And S3, training the improved YOLOv5 network model based on the preprocessed optical remote sensing image data set to obtain the trained ESR-YOLOv5 model.

S31, dividing the preprocessed optical remote sensing image data set;

specifically, in order to adapt to the requirements of model training, the method comprises the following steps of 1, dividing into a training set, a verification set and a test set according to the proportion of 6;

s32, training the improved YOLOv5 network model based on a training set to obtain a remote sensing image weight model;

specifically, referring to fig. 4, in order to obtain the improved YOLOv5 model concrete structure and the relation of the connection layers, which includes Inputs (input layer), focus (down-sampling layer), conv2D _ BN (convolution layer), CSPlayer (consisting of convolution layer + normalization layer), sppbottleeck (combination of several convolution layers), upSampling2D (up-sampling layer), and yohead (output layer), the names of the layers in the model are abstracted, and the calculation of matrix parameters is actually one by one in the computer program, therefore, the connection relation between the layers is also output to the next layer through the matrix data value of the previous layer, and all the connection layers are implemented by computer program codes; wherein Inputs (input layer): carrying out image matrixing on the remote sensing image; focus (downsampled layer): the input image is subjected to dimensionality reduction and abstraction, the image is represented by features of higher layers, the image is divided into a plurality of rectangular areas, and the maximum value is output to each sub-area, so that the input size of the next layer can be reduced, and the calculated amount and the number of parameters are further reduced; conv2D _ BN (convolutional layer): performing convolution kernel calculation on the output of the previous layer, and extracting different input characteristic information; CSPlayer (consisting of convolution layer + normalization layer): performing convolution calculation and normalizing the matrix after convolution; sppbottlene (combined from several convolutional layers): performing convolution kernel calculation on convolution layers with different structure compositions; upSampling2D (UpSampling layer): reducing the down-sampling layer with the original reduced size, and reducing the input characteristic image to the size of the original image; yoloHead (output layer): outputting the matrixed image;

the preprocessed data set is led into a detection model for training, and then enters a Focus part of a Backbone of the detection model, pixel points periodically extracted from a remote sensing image are reconstructed into a low-resolution image, namely, four adjacent positions of the image are stacked, w and h dimension information is focused to a conv channel space, the receptive field of each pixel point is improved, and loss of original information is reduced.

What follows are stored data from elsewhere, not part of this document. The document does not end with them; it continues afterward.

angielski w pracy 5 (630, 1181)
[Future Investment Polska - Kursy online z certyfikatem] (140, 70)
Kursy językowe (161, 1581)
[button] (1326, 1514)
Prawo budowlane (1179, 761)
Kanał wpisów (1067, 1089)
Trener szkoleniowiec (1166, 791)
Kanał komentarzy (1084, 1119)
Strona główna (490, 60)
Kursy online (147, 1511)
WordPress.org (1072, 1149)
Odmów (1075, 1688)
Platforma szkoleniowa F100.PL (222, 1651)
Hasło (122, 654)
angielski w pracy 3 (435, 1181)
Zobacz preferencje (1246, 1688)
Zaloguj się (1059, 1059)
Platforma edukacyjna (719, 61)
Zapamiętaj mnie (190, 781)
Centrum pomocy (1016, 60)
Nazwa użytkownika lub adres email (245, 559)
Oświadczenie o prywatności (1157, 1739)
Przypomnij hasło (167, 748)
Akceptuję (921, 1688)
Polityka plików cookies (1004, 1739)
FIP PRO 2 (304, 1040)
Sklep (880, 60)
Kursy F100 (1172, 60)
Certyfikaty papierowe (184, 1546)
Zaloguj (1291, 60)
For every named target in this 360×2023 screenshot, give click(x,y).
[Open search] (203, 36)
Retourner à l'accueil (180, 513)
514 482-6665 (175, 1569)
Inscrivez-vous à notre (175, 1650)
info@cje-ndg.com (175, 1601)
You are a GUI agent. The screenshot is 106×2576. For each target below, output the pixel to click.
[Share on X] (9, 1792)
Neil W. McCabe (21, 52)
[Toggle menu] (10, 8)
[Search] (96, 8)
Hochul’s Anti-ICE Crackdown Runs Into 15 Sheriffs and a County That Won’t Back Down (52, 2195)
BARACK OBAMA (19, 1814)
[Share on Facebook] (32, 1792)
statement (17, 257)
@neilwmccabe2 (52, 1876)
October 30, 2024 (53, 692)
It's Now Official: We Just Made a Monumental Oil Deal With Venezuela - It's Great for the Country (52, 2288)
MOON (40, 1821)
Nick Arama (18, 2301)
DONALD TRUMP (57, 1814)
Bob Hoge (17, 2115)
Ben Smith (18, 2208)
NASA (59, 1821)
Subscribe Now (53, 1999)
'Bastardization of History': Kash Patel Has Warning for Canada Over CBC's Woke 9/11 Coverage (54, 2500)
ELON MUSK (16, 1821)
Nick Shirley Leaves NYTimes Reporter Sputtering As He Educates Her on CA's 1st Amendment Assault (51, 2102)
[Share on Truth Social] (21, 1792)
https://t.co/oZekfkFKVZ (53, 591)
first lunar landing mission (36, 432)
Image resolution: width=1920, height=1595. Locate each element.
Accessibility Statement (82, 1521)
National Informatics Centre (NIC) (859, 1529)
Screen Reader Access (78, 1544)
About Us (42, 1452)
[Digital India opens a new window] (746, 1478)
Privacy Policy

S33, inputting the verification set and the test set into the remote sensing image weight model for parameter adjustment and test processing to obtain a target detection result of the remote sensing image;

specifically, referring to fig. 2, as long as the verification set is used for evaluating the effect of the model and adjusting the hyper-parameters, the verification set comprises a plurality of remote sensing images and labels of target objects corresponding to the plurality of remote sensing images, when a group of remote sensing images in the training set is input into a remote sensing image weight model generated in the process of initial model training, when the training set reaches 10epoch, a plurality of remote sensing images in the verification set are input into the remote sensing image weight model for matrix calculation, the model outputs a plurality of image labels, then the output image labels and the original image labels of the target objects are evaluated and calculated, and mAP, PR curves, accuracy and recall rate are calculated; entering the next 10epoch stage till 100epoch, observing the result of verification calculation, and further adjusting parameters such as a model structure, a learning rate and an optimizer; testing the good and bad of the weight model generated by training and verification, inputting a plurality of remote sensing images in the test set into the weight model of the remote sensing images for matrix calculation, outputting a plurality of image labels by the model, evaluating and calculating the output image labels and the original labels of the image target objects, calculating mAP (maximum likelihood ratio), PR (resistance random) curves, precision and recall rate, and representing the evaluation results such as average precision and the like obtained by one-time calculation of the remote sensing images in the test set to represent the performance of the proposed method model;

the method comprises the steps that a remote sensing image weight model is used for a verification set to automatically obtain a preliminary identification detection result of a remote sensing image, the hyper-parameters of the remote sensing image weight model are adjusted, and some model parameters such as model structure, learning rate, an optimizer, anchor frame length-width ratio, calculation batch and the like are adjusted, parameters such as epoch setting training 100 iterations, batch size, learning rate and the like need to be adjusted, wherein one epoch represents a process of training all training samples once, the batch represents the number of parameters which are transmitted to a program for training once, the batch size determines the descending direction of the quantity gradient, the quantity of the undersized batch is small, and in extreme cases, for example, the batch size is 1, namely, each sample corrects the gradient direction once, the difference between the samples is larger and the samples are difficult to converge, and the oversize batch makes the gradient direction basically stable, easily falls into a local optimal solution, and reduces the precision; the learning rate is used as an important super-parameter in supervised learning and deep learning, and determines whether and when the objective function can converge to a local minimum value; the proper learning rate can enable the target function to be converged to a local minimum value in proper time, and the learning rate directly controls the magnitude of network gradient updating in training and directly influences the effective tolerance capability of the model; finally, the remote sensing image weight model is required to be placed in a test set to test the detection performance so as to verify that the proposed ESR-YOLOv5 model for detecting the automatic remote sensing image target is feasible.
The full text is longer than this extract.